KAML
is designed to predict genetic values using genome-wide or chromosome-wide SNPs for either simple traits that controlled by a limited number of major genes or complex traits that influenced by many polygenes with minor effects. In brief, KAML
provides a flexible assumption to accommodate traits of various genetic architectures and incorporates pseudo-QTNs as fixed effect terms and a trait-specific random effect term under the LMM framework. The model parameters are optimized using the information of bootstrap strategy based GWAS results in a parallel accelerated machine learning procedure combing cross-validation, grid search and bisection algorithms. For more statistical methods under the BLUP Framework please see our developed package HIBLUP
(https://www.hiblup.com).
KAML
is developed by Lilin Yin with the help of Haohao Zhang, and Xiaolei Liu* at the Huazhong(Central China) Agricultural University.
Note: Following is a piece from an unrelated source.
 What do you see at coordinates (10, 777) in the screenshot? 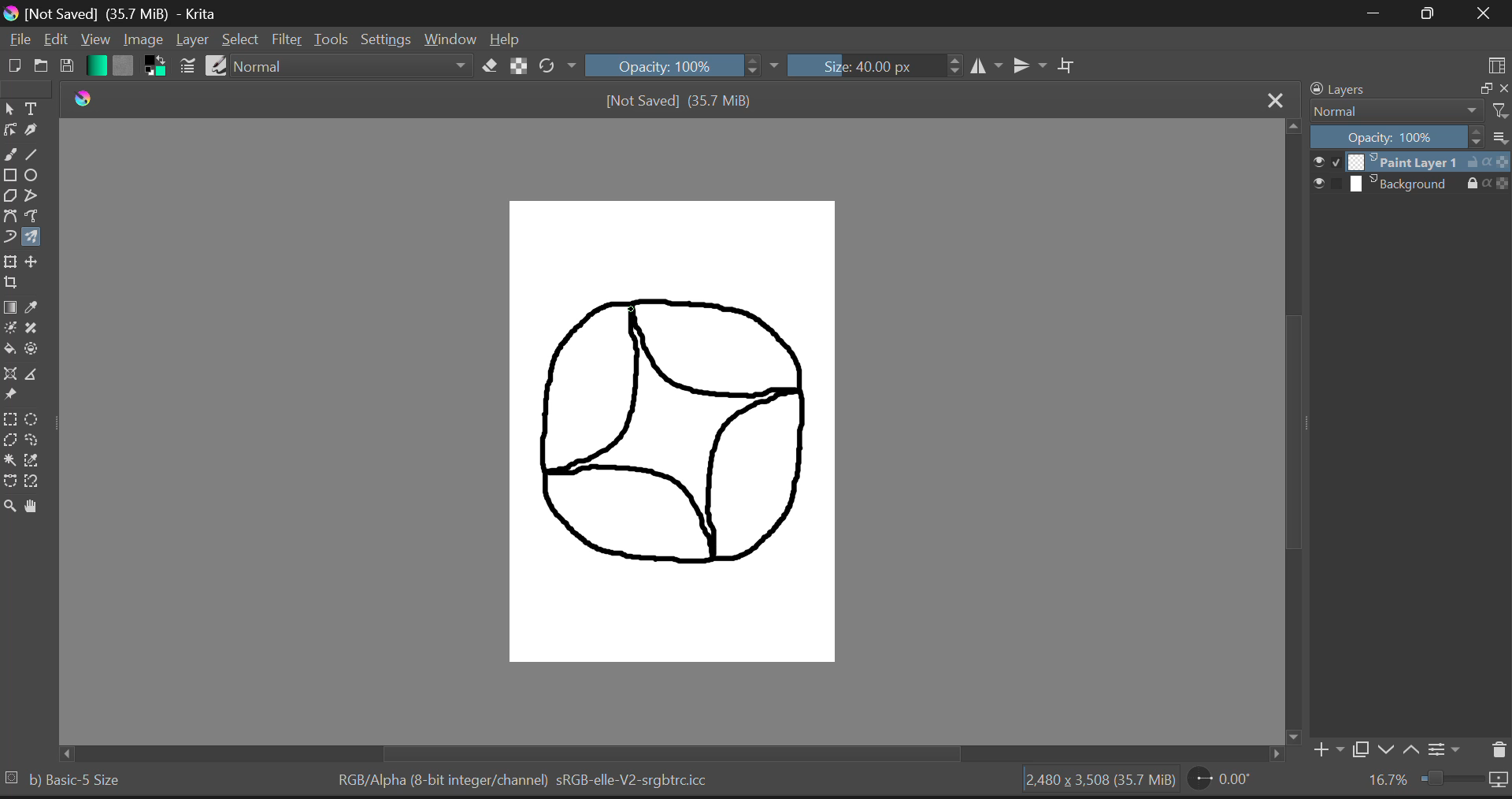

If you have any bug reports or questions, please feed back 👉here👈, or send email to xiaoleiliu@mail.hzau.edu.cn
Yin, L., Zhang, H., Zhou, X. et al. KAML: improving genomic prediction accuracy of complex traits using machine learning determined parameters. Genome Biol 21, 146 (2020). https://doi.org/10.1186/s13059-020-02052-w
📫 HIBLUP: Versatile and easy-to-use GS toolbox. | 🍀 SIMER: data simulation for life science and breeding. |
🏊 hibayes: A Bayesian-based GWAS and GS tool. | 🏔️ IAnimal: an omics knowledgebase for animals. |
📮 rMVP: Efficient and easy-to-use GWAS tool. | 📊 CMplot: A drawing tool for genetic analyses. |
KAML
is written in R language, it is recommended to link MKL (Math Kernel Library) with R for fast computing with big data (see how to link MKL with R), because the BLAS/LAPACK library can be accelerated automatically in multi-threads by MKL library, which would significantly reduce computational time.
(1) KAML
can be installed with "devtools" by using the following R codes:
#if "devtools" isn't installed, please "install.packages(devtools)" first.
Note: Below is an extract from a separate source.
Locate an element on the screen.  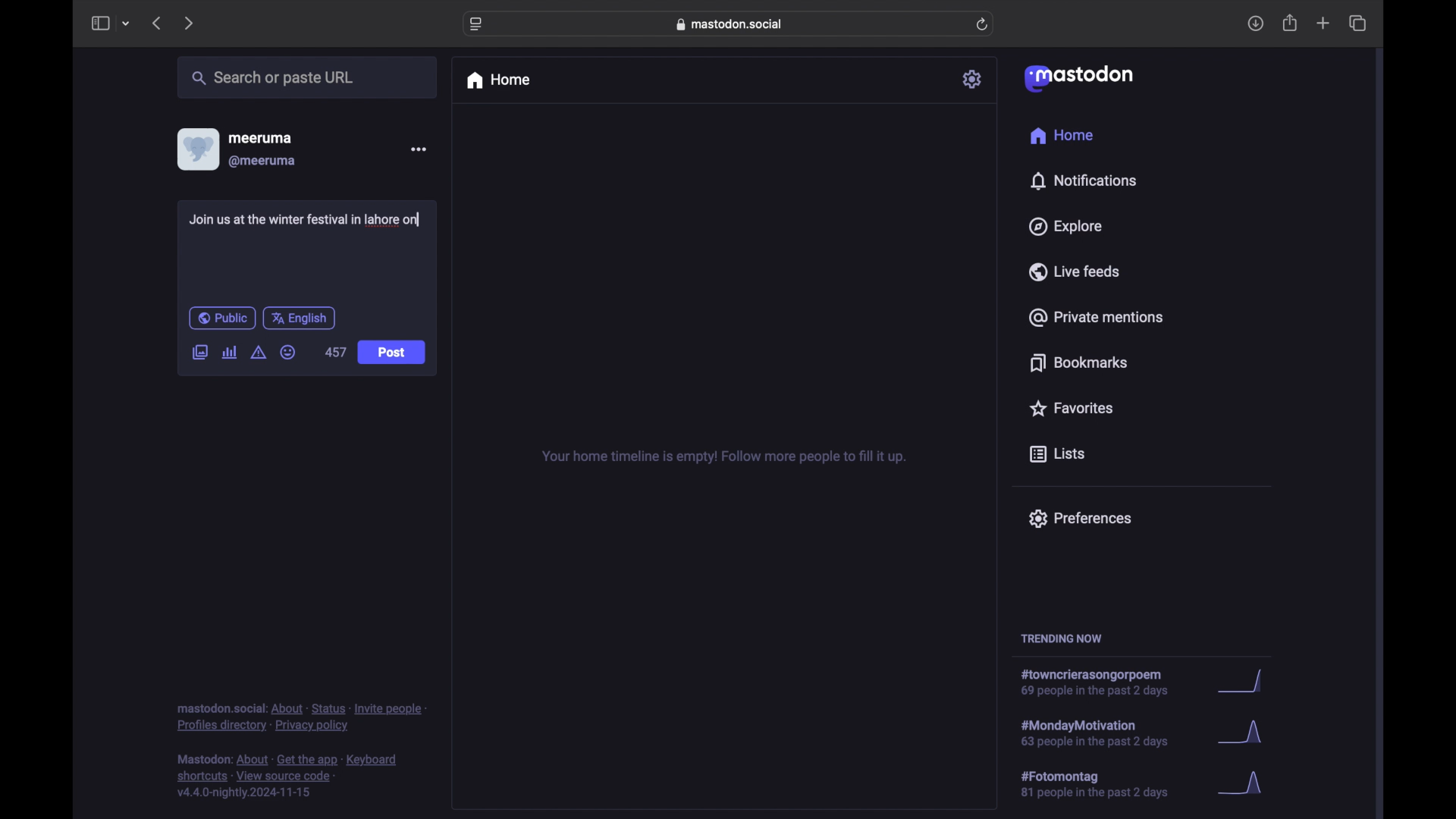
english is located at coordinates (299, 318).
devtools::install_github("YinLiLin/KAML")
(2) If you get trouble in installing "devtools", try to install it locally as following:
# install required packages first
R> pkg <- c("RcppArmadillo", "RcppEigen", "RcppProgress", "bigmemory", "gaston")
R> new.pkg <- pkg[!(pkg %in% installed.packages()[,"Package"])]
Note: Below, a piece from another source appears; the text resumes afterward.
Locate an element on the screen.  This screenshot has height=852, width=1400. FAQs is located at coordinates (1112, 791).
R> if(length(new.pkg)) install.packages(new.pkg)
shell$ git clone https://github.com/YinLiLin/KAML
shell$ R CMD INSTALL KAML
After installed successfully, the KAML
package can be loaded by typing
library(KAML)
Typing ?KAML
could get the details of all parameters. Some related functions (Data preparation) for KAML
could be refered to our developed GWAS package rMVP (https://github.com/XiaoleiLiuBio/rMVP).
The example data can be downloaded by typing:
wget https://github.com/YinLiLin/KAML/releases/download/1.0.1/example.zip
unzip example.zip
Or by clicking the example.zip in your browser. After downloaded, unzip the file and change the workplace by setwd("")
.
The file must contain a header row, which may represents the trait names. The missing values should be denoted by NA, which will be treated as candidates. Notice that only the numeric values are allowed and the characters will not be recognized. However, if a phenotype takes only values of 0, 1 (or only two levels), KAML
would consider it to be a case-control trait, and the predicted value could be directly interpreted as the probability of being a case.
mouse.Pheno.txt
Trait1 | Trait2 | Trait3 | Trait4 | Trait5 | Trait6 |
---|---|---|---|---|---|
0.224992 | 0.224991 | NA | 1 | NA | -0.285427 |
-0.974543 | -0.974542 | NA | 0 | NA | -2.333531 |
0.195909 | 0.195909 | NA | 1 | NA | 0.046818 |
NA | NA | NA | NA | NA | NA |
NA | NA | NA | NA | NA | NA |
... | ... | ... | ... | ... | ... |
NA | NA | NA | NA | NA | 0.720009 |
The Covariate file is optional, in order to fit the model for raw phenotype prediction, users can provide the covariates. Please attention that NAs are not allowed in the Covariate file, and all individuals should be in the same order with phenotype file. In KAML
, there are two types of covariates: dcovfile
and qcovfile
.
dcovfile
(optional): discrete covariates, e.g. dcov.txt. Each discrete covariate is recognized as a categorical factor with several levels. Each level can be denoted by a single character, a word, or a numerical number.
qcovfile
(optional): quantitative covariates, e.g. qcov.txt. Each quantitative covariate is recognized as a continuous variable.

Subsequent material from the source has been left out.